Thursday 2019/12/19, 7pm
Piano players and, to a lesser extent, guitar players are lucky. Without the need of having any one else in the room they can sit down and play unaccompanied music. Depending on their individual skill level they can do it all. Melody, harmony, rhythm, dynamics and sonic shadings. It’s all there under their finger tips. Horn players, woodwinds, string players, drummers and bass players are not that fortunate and usually have the need for other musicians in the mix to complete the musical picture.
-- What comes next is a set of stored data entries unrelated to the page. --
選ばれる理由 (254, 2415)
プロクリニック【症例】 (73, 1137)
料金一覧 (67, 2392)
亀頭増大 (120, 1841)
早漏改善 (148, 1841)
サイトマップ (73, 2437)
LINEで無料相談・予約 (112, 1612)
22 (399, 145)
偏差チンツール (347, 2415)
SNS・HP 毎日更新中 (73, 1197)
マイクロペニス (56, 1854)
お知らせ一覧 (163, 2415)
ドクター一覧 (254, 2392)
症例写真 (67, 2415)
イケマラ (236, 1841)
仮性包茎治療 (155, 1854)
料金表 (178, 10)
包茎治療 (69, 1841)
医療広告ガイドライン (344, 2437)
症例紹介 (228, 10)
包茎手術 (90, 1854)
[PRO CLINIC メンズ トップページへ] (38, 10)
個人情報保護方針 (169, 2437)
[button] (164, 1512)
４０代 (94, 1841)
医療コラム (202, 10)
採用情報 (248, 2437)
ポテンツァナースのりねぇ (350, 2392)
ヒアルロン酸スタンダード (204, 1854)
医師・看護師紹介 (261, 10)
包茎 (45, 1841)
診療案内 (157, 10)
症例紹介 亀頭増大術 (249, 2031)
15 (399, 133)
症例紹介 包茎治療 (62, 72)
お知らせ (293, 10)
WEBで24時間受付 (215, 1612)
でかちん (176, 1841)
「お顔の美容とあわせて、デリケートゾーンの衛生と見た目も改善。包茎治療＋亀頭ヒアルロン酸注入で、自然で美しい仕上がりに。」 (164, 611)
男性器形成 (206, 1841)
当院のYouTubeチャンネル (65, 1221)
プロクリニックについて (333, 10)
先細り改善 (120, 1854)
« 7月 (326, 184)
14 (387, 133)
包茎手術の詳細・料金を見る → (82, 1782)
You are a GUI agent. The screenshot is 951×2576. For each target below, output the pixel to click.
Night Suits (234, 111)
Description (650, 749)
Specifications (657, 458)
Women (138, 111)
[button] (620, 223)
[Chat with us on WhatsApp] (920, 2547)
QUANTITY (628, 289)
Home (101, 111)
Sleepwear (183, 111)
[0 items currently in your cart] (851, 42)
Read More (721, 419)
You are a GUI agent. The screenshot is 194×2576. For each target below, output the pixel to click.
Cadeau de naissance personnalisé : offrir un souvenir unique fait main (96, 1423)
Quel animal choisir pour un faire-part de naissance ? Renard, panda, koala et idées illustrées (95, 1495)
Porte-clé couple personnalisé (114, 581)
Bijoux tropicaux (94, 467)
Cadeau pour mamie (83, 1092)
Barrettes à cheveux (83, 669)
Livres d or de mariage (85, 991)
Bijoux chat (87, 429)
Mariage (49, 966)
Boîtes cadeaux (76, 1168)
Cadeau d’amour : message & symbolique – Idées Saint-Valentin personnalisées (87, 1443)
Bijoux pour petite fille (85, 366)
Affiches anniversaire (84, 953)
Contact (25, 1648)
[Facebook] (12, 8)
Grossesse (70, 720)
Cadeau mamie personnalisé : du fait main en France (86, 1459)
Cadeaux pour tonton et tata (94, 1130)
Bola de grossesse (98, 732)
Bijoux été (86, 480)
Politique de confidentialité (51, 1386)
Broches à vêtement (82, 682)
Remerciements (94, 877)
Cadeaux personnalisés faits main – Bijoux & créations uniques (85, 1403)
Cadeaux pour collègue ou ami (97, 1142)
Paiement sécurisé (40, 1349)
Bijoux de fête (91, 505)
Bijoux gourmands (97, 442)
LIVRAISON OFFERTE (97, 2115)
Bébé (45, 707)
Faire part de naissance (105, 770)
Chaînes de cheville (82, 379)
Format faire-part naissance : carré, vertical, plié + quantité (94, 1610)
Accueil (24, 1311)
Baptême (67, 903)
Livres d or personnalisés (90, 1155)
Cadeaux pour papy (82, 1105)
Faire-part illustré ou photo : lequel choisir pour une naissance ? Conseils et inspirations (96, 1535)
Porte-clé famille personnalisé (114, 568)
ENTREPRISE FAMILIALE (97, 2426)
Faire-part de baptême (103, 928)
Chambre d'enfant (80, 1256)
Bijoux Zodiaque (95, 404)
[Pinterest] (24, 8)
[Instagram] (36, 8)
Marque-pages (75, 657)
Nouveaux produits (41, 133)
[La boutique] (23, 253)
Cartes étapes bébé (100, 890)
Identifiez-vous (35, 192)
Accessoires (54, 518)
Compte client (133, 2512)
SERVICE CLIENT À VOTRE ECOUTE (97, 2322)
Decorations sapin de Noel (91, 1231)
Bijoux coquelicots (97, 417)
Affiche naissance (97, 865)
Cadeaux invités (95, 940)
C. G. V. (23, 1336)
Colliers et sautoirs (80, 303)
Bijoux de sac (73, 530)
At an individual level that is a drawback but it does force those musicians into ensembles that can go beyond the limitations of individual solo performances. One such musical configuration is the jazz combo and lucky for us in Cranbrook-Kimberley area we have been recently blessed with another Jazz group. TAKE 4, featuring Randi Marchi on trumpet, fluegelhorn, valve trombone, guitar and vocals; Jim Cameron on electric bass; Steen Jorgensen on drums and tenor sax and Tim Plait on piano. All of these musicians are locals. Some, Randi Marchi and Tim Plait, have been away to other parts of Canada and the world and have returned to the Kootenays and our little slice of paradise. The group is newly formed and, I believe, this is their second engagement. For well schooled musicians such as these the advantage of playing jazz is that there is a vast standard repertoire of tunes that players can easily access. From simple tunes way up to very technical, and very complex music there is a lot of music out there to explore. Last Thursday night at Soul Foods the group served a varied mixture of tunes that included Beginning to See the Light, Satin Doll (Duke Ellington’s masterpiece), Summertime (from George Gershwin’s Porgy and Bess), Blue Skies, King of the Road ( Roger Miller’s 1964 Hit song), All of Me (written in 1931), Beyond the Sea (Bobby Darin’s 1959 hit) and my all time favorite, A Day in the Life of a Fool, or as I prefer to remember it as, Manha de Carnival (Morning of the Carnival) from the magnificent 1959 Academy Award winning film Black Orpheus. This film introduced western audiences to the wonders of Bossa Nova and the music of Antonio Carlos Jobim and Luis Bonfa.The second set kicked off with The Way You Feel Tonight, Don’t Get Around Much Anymore (it is a 1940 classic by Duke Ellington originally called Never No Lament), and Quando, Quando, Quando ( originally a 1962 Italian Pop song written in the Bossa Nova Style).
Here are some images from the first set:
Towards the end of the evening Take 4 was joined on stage by Randy Tapp on tenor sax and Shindo Murata on valve trombone to play the tunes Flip Flop and Fly, Route 66 and Van Morrison’s Moon Dance. During these performances a young musician from the audience sat in on drums while Steen Jorgensen moved up front to join the horn section on tenor sax. For me the resulting sound brought back memories of the magnificent Gerry Mulligan Concert Band recordings from the 1960s. Bobby Brookmeyer’s valve trombone was part of the signature sound of that band.
Soul Foods seems to have become a hot bed of live music with live performances every Thursday evening 7-9 pm.